## Task instructions
Starting at the line that holds "Instruction: Select the Network desktop icon" and stopping at the line that holds "Task: Select the meetup radio button", restate the records below word for word, with both of those lines included.
═══ Data for processing ═══
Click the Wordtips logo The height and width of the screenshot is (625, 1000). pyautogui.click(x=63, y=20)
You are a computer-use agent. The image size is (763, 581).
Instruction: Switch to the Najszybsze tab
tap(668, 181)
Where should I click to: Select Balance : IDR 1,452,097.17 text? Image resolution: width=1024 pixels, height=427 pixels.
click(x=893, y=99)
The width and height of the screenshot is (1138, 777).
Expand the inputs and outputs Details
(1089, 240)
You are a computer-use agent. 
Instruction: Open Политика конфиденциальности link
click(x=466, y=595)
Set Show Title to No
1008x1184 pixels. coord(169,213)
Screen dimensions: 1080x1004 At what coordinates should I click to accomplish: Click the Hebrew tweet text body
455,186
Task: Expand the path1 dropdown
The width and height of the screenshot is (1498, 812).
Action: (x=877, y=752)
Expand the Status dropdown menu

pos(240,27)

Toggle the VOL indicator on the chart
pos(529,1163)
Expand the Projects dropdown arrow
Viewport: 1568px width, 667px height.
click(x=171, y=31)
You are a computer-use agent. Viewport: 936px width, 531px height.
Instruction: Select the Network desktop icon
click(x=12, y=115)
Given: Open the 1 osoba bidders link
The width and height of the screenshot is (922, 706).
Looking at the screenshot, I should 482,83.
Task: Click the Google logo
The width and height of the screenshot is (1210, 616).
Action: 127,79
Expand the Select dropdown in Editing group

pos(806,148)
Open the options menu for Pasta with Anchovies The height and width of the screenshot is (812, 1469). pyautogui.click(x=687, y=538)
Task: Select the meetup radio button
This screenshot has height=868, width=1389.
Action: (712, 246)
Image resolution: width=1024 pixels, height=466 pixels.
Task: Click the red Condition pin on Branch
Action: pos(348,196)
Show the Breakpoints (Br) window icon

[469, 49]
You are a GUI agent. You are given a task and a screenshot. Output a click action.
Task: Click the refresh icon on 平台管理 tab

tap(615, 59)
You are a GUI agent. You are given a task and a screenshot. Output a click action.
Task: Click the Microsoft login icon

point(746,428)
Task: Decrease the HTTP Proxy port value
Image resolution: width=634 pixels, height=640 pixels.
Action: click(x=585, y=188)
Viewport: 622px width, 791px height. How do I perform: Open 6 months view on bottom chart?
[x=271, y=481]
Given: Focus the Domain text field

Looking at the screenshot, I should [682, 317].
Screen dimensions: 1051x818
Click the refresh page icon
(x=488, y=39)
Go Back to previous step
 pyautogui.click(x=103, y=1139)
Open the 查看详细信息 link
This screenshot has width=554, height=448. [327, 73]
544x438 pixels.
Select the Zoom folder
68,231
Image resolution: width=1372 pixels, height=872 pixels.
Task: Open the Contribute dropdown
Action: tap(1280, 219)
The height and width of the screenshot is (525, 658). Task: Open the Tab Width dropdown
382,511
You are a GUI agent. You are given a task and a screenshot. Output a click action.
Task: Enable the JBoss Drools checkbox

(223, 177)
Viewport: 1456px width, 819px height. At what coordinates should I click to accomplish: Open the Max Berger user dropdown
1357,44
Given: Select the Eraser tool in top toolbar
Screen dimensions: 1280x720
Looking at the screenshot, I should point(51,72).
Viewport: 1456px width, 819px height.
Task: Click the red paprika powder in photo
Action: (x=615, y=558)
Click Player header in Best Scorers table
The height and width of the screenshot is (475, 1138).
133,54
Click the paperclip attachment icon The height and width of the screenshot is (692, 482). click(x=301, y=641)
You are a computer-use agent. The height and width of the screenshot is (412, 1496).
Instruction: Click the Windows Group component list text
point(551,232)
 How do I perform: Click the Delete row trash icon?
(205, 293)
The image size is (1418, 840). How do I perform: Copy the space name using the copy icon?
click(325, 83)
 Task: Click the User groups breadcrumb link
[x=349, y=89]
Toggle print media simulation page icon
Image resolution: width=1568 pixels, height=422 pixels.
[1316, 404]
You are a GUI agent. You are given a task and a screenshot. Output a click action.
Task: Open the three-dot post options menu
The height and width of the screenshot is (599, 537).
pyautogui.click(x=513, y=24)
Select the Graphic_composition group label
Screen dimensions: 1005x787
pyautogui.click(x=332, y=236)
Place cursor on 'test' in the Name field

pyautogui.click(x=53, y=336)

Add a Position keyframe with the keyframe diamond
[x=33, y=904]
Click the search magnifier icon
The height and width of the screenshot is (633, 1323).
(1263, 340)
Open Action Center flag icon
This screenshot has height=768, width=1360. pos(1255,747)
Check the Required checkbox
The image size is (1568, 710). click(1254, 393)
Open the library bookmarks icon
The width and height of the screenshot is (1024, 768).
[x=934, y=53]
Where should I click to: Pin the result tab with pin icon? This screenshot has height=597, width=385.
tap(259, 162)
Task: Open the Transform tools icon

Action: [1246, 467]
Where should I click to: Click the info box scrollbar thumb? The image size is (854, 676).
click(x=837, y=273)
═══
## Response area
Instruction: Select the Network desktop icon
click(x=12, y=115)
Given: Open the 1 osoba bidders link
The width and height of the screenshot is (922, 706).
Looking at the screenshot, I should 482,83.
Task: Click the Google logo
The width and height of the screenshot is (1210, 616).
Action: 127,79
Expand the Select dropdown in Editing group

pos(806,148)
Open the options menu for Pasta with Anchovies The height and width of the screenshot is (812, 1469). pyautogui.click(x=687, y=538)
Task: Select the meetup radio button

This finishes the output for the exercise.